CARLO MOLLINO, l'architecte
Fils d'un architecte de Turin, Carlo Mollino étudie
l'ingénierie et l'histoire de l'art avant de s'inscrire à l'Ecole
d'Architecture de Turin dont il sort diplomé en 1928. Il travaille ensuite dans
l'agence de son père. En 1937 il réalise ce que l'on considère comme son chef
d'oeuvre architectural : le bâtiment de la Societa Ippica de Turin (détruit
en 1960). Cette même année il commence à dessiner du mobilier et se lance dans la décoration d'intérieurs. Sorte de
Dali de l’architecture, Carlo Mollino a réinventé l’espace avec sa folie
artistique et son obsession des équilibres incertains. Considéré comme l’un de
plus grands architectes italiens de l’entre-deux-guerres, cet acrobate des styles qui s’enchevêtrent est l’auteur de nombreux chefs-d’œuvres dont le Teatro
Regio, son dernier.
Dans les années 40, sa conception très expressive du design, étiquetée "baroque turinois" our son biomorphisme exubérant s'oppose au rationalisme des designers milanais.Parmi ses œuvres originales, figure une série de tables, prototypes ou pièces uniques résultant d'un mélange stylistique disparate, du Baroque au Modernisme, du Rococo au Surréalisme, du Futurisme à l'Art Nouveau pour arriver à une liberté créative extraordinaire...parmi lesquelles la table en verre dont le plateau est supporté par une structure "paléontologique" en forme de colonne vertébrale. De même, les chaises des années 50 avec leur assise se prolongeant sans césure en dossier oblong, s'inscrivent dans une tendance biomorphique éloignée des canons du modernisme français d'un Jean Prouvé ou d'un Le Corbusier.
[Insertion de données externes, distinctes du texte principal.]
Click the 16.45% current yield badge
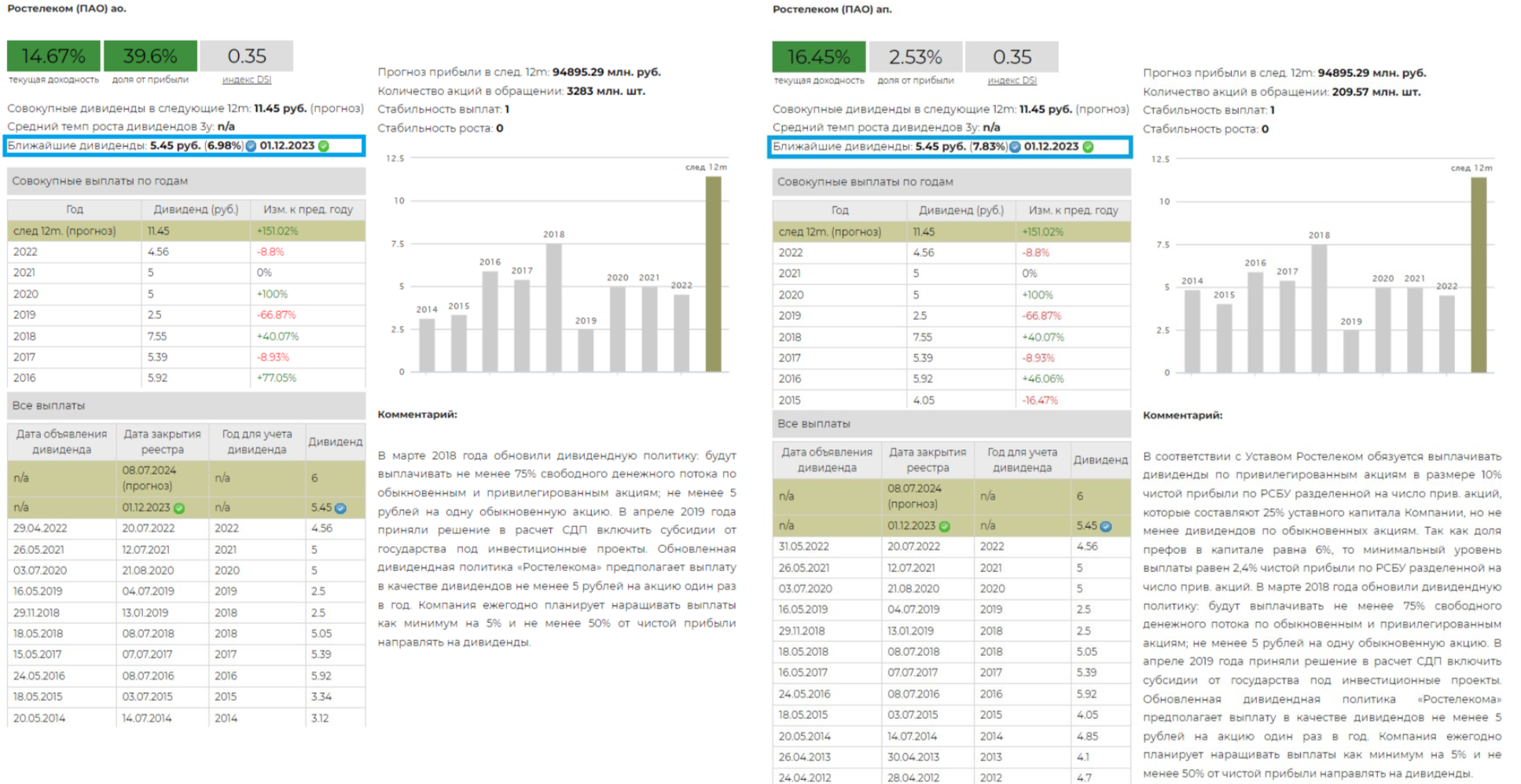 click(x=818, y=57)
CARLO MOLLINO, l'aventurier
Carlo Mollino fut un brillant théoricien dans de nombreux domaines. L’architecture, le design, occupent bien évidemment une place à part, mais ce fou de ski s’intéresse également de près à la vitesse dans ce sport et publie dans les années 50 un traité "Introduzione al discessismo" exposant non seulement sa technique de descente mais aussi "une personnalité étrangement torturée". Tout en continuant sa brillante carrière, il s'intéresse à la mécanique et devient designer de voitures de course : il signe la OSCA 1100 et la BISULIRO de Maserati pour courir les 24 heures du Mans de 1954 et 1955... l'aviation acrobatique fit aussi partie de ses passions.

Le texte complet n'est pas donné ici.